Reading text
········

4.3.5  Particulate matter
       Electrostatic precipitation technology has been widely used to control particulate matter
in power plant operations. For a long time, dry electrostatic precipitators (ESPs), used as
particulate control devices for industrial gas streams, offered removal efficiencies exceeding
99%, easy operation and reliability; however, the challenges for controlling air pollution in some
industrial applications have surpassed the capabilities of these devices (Bayless et al. 2004;
Khang et al., 2008). One of the issues associated with dry ESPs is that the charging mechanism
limits the size of particles to  a range of 0.1 to 2.0 |im, reducing the collection efficiency. This is
due to the lower corona power exerted as a consequence of the resistivity of the ash layer
accumulated in the collecting surfaces. Also, re-entrainment losses due to rapping17 result in the
non-desired emission of fine particles. Moreover, because aerosol formation does not occur due
to high operation temperatures, the removal of acid aerosols is not achieved in dry precipitators
(Bayless et al., 2004; Khang  et al., 2008)

········

Extracted records
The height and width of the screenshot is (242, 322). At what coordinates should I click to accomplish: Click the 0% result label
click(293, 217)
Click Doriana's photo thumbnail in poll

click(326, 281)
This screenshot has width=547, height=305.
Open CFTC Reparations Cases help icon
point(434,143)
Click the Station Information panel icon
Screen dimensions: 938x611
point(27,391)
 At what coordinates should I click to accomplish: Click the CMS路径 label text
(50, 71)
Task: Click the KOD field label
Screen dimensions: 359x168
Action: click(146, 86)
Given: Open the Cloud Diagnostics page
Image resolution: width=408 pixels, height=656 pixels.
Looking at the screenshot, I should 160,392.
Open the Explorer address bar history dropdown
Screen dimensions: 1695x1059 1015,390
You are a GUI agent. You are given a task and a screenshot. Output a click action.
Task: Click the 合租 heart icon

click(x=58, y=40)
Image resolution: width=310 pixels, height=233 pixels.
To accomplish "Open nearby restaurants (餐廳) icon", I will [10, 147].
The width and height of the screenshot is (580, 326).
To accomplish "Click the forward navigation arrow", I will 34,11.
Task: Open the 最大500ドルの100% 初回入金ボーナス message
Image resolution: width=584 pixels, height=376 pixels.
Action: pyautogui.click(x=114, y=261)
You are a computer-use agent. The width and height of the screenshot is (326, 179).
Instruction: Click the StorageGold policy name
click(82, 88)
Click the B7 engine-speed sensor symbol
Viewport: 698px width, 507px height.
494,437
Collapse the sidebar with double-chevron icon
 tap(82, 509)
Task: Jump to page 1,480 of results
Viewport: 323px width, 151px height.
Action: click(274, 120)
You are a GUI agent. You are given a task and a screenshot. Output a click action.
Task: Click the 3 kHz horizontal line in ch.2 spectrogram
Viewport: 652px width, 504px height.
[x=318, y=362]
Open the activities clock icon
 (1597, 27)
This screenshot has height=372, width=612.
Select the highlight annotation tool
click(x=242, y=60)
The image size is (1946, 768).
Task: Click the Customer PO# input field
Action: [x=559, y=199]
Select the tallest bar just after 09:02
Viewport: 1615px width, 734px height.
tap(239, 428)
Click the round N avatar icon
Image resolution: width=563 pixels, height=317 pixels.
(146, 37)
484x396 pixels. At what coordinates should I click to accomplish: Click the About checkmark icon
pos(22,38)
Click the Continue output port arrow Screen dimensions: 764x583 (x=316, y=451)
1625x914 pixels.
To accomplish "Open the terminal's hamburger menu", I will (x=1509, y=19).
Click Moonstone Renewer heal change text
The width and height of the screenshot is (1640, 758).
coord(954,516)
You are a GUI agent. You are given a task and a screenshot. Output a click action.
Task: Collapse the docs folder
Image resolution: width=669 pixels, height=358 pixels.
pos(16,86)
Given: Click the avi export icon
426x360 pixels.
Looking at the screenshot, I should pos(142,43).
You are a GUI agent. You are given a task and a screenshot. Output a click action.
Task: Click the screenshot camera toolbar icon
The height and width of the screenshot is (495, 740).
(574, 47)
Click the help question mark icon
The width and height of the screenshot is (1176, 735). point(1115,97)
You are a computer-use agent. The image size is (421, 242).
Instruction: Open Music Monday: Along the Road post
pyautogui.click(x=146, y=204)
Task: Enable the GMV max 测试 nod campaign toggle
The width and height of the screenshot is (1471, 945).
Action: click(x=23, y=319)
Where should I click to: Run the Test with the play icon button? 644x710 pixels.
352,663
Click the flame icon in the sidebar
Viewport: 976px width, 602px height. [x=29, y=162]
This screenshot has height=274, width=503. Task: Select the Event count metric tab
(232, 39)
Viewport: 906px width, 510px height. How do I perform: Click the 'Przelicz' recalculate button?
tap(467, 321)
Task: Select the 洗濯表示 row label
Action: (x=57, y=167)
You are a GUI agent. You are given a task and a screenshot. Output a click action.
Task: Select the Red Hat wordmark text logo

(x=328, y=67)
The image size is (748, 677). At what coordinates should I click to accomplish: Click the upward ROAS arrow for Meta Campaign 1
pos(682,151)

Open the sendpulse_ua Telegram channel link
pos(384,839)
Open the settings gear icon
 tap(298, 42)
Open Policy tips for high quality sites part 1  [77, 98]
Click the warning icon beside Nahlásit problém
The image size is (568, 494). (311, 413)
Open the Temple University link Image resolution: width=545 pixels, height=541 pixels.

········

To be done
a) According to the particulate matter passage, why do dry electrostatic precipitators fail to remove acid aerosols? Answer in one to three sentences.
b) Print the records from the line containing "Where should I" through the last line of the records, inclusive.
The passage on particulate matter and the records are unrelated material.

Correct answers
a) Dry precipitators run at high operating temperatures, and at those temperatures aerosol formation does not occur. As a result, acid aerosols are not removed in dry precipitators.

b)
Where should I click to: Run the Test with the play icon button? 644x710 pixels.
352,663
Click the flame icon in the sidebar
Viewport: 976px width, 602px height. [x=29, y=162]
This screenshot has height=274, width=503. Task: Select the Event count metric tab
(232, 39)
Viewport: 906px width, 510px height. How do I perform: Click the 'Przelicz' recalculate button?
tap(467, 321)
Task: Select the 洗濯表示 row label
Action: (x=57, y=167)
You are a GUI agent. You are given a task and a screenshot. Output a click action.
Task: Select the Red Hat wordmark text logo

(x=328, y=67)
The image size is (748, 677). At what coordinates should I click to accomplish: Click the upward ROAS arrow for Meta Campaign 1
pos(682,151)

Open the sendpulse_ua Telegram channel link
pos(384,839)
Open the settings gear icon
 tap(298, 42)
Open Policy tips for high quality sites part 1  [77, 98]
Click the warning icon beside Nahlásit problém
The image size is (568, 494). (311, 413)
Open the Temple University link Image resolution: width=545 pixels, height=541 pixels.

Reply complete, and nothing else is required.